READING PASSAGE:

======

Celebrating the Year of the Nurse and Midwife

When the WHO declared 2020 as the Year of the Nurse and Midwife, no one could have predicted just what a year it would turn out to be for nurses and midwives around the world as their vital importance to society became ever more obvious during the COVID-19 pandemic. To showcase the significant contribution nurses and midwives, in both clinical and research settings, make to better health outcomes for patients, and to celebrate their achievements, the Institute is sharing the inspirational stories of our nursing and midwifery researchers.

Written by Madeline Hawke RN RM

Madeline Hawke RN RM is a PhD candidate at Deakin University studying shared decision-making in antenatal clinic with women with high BMI. She works clinically as a midwife and nurse at Box Hill Hospital in Melbourne. Before undertaking her degree in nursing and midwifery, Madeline completed a Bachelor of Music (Jazz) in the USA and Master of Philosophy in Gender and Women’s studies in Ireland. She is particularly passionate about representation and support of women. After working in numerous women’s health and charity organisations in Australia and internationally, and following the birth of her daughter, she chose to pursue nursing and midwifery in an effort to further support women in the community. As a midwife and nurse, Madeline relishes the opportunity to be at the forefront of improvements in the way women are represented and treated in the healthcare system.

 

 

What does the year of the Nurse and Midwife mean to you?

 The year of the Nurse and Midwife is a recognition of the significant role nurses and midwives play in our community and in health services around the world. For me, it is an important opportunity to reflect on and celebrate the vast and complex contribution nurses and midwives make to healthcare. Though often overlooked, and sometimes under-appreciated, nurses and midwives provide a vital service that we all rely upon for an efficient, intelligent and empathetic health system.

Over the course of your life what has been your proudest accomplishment?

 My proudest accomplishment was completing a double nursing and midwifery degree full-time while raising two very small children. My eldest child was eight months old when I started the degree and I had my second child in a six-month intermission between the first and second year of my degree. The kids will probably never remember the hours I spent juggling essays, placement and childcare, but the fact that we all survived and – in many ways – thrived during that time was quite a significant achievement. However, I cannot claim this as a purely personal accomplishment. It would not have been possible without the support and encouragement of my husband and parents.

======

RECORD EXTRACTS:
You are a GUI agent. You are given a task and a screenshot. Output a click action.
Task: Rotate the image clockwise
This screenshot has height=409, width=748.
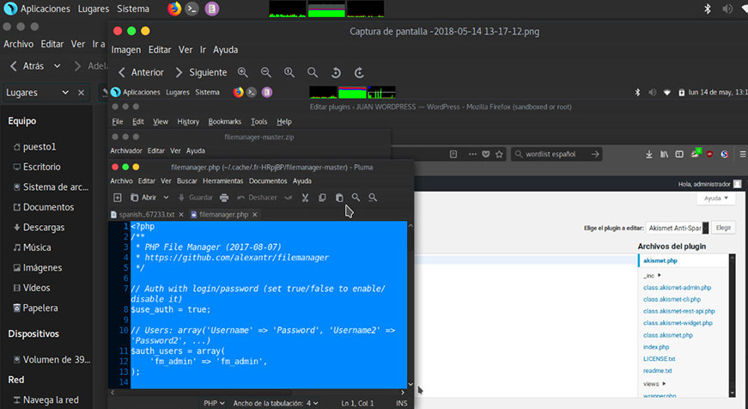coord(359,73)
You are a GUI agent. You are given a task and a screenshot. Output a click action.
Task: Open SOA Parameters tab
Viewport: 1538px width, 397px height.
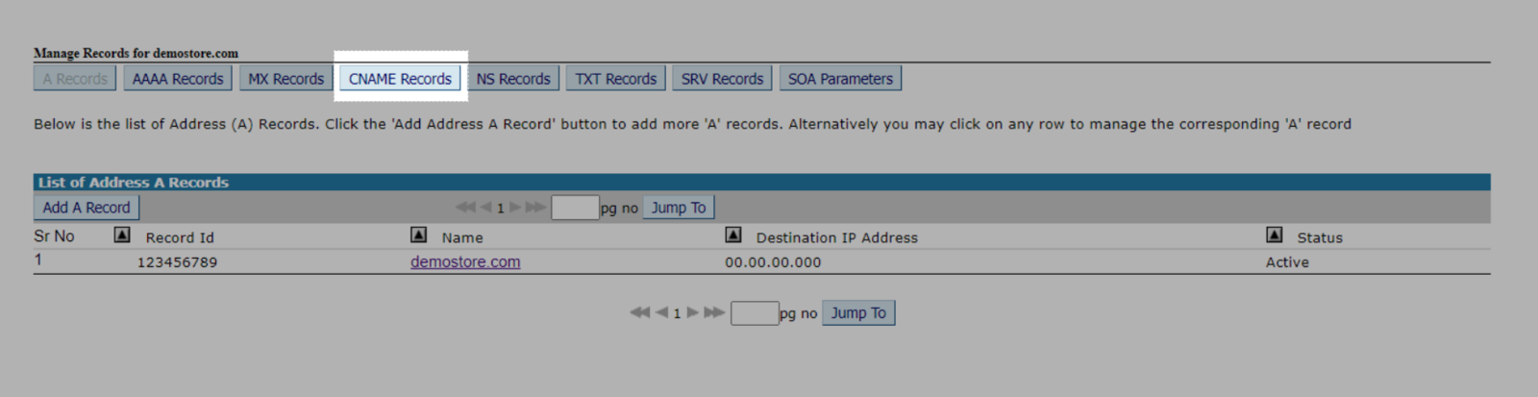[840, 79]
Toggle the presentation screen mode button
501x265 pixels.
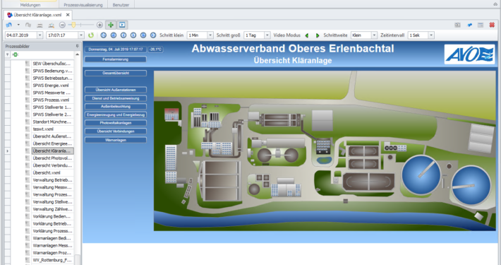point(122,25)
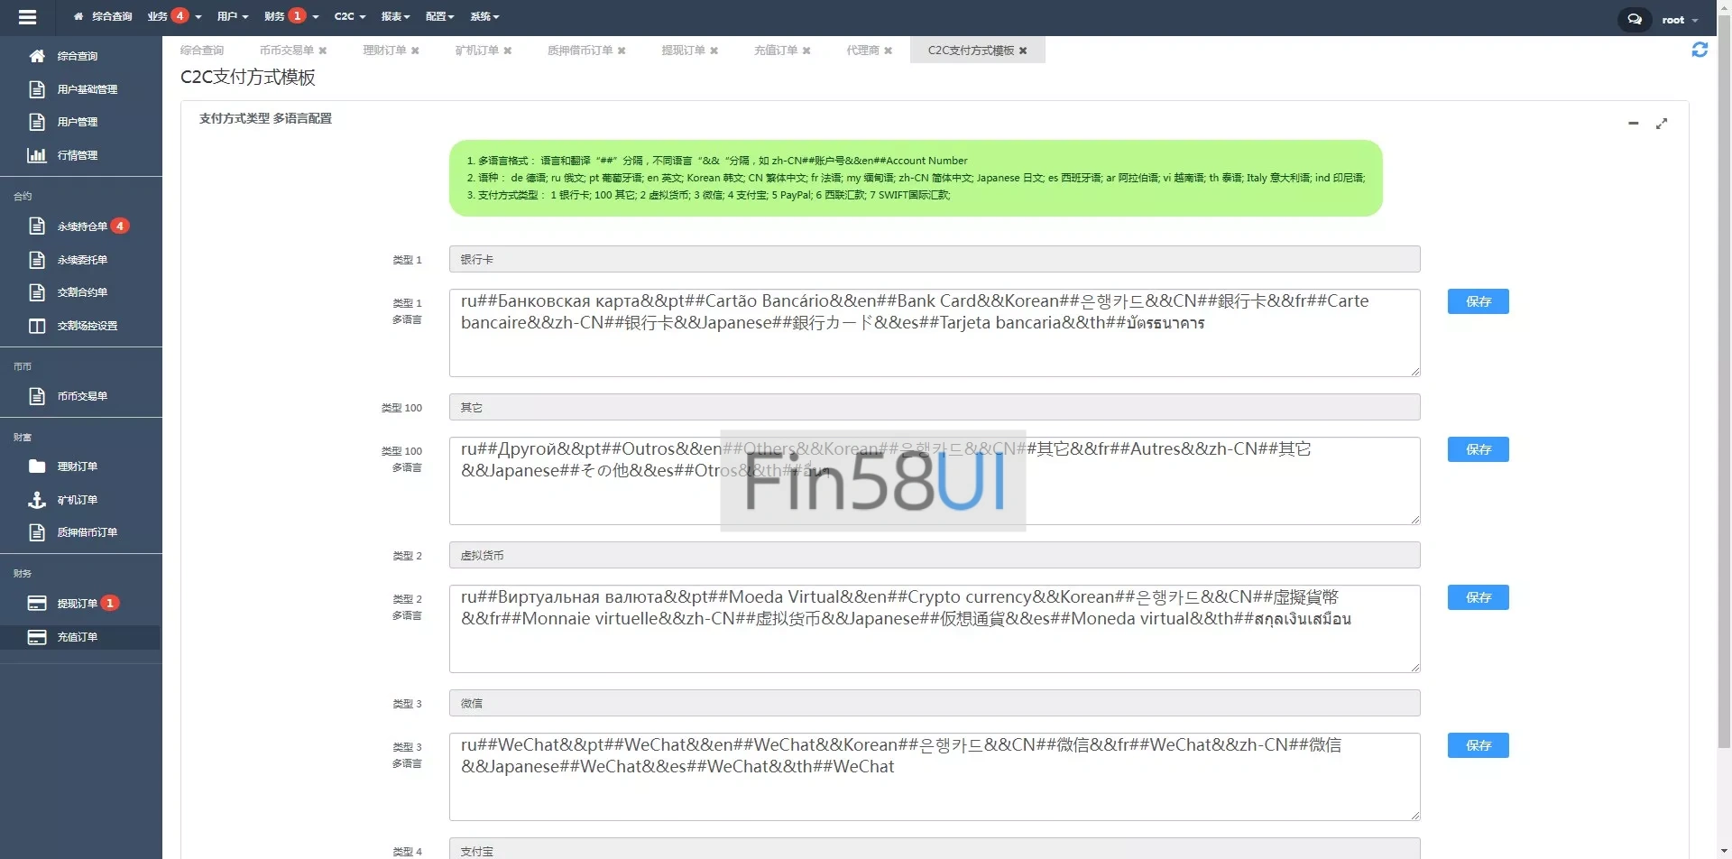Open the root user dropdown
The height and width of the screenshot is (859, 1732).
point(1679,20)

======

REQUIRED ACTION:
Carry on the nurse and midwife interview from the point where it stops. The rows are separate material and have nothing to do with the nurse and midwife interview.

RESPONSE:
 Over the course of your career what has been your proudest accomplishment?

My proudest professional accomplishment so far was independently establishing the Irish Feminist Network in Dublin in 2010, a feminist organisation aimed at promoting and highlighting issues of gender equality in Ireland. I have been very proud of its involvement in significant campaigns for gender equality in Ireland, including its role in galvanising support for the ‘Repeal the 8th’ campaign to allow reproductive choice for women in Ireland. I have also been exceptionally proud of being accepted into the PhD program at Deakin University; to have this opportunity so early in my career as a midwife is something I am very grateful for.

 What did you want to be when you were younger? And when did you decide to become a nurse or midwife?

 When I was younger, I churned through a number of career ambitions from paediatrician to veterinarian to famous jazz singer. I didn’t think of becoming a nurse/midwife until after my first child was born in 2013. I had been working in charity organisations advocating for the empowerment of women and, during the birth of my baby, recognised the significant role midwives play in empowering and supporting a woman through what is an incredibly vulnerable and overwhelming period of her life. The decision to study nursing in addition to midwifery as part of a double degree was important to me, providing an opportunity for me to explore another aspect of healthcare, strengthen my midwifery practice, and widen my scope.

 What inspires you to do your job?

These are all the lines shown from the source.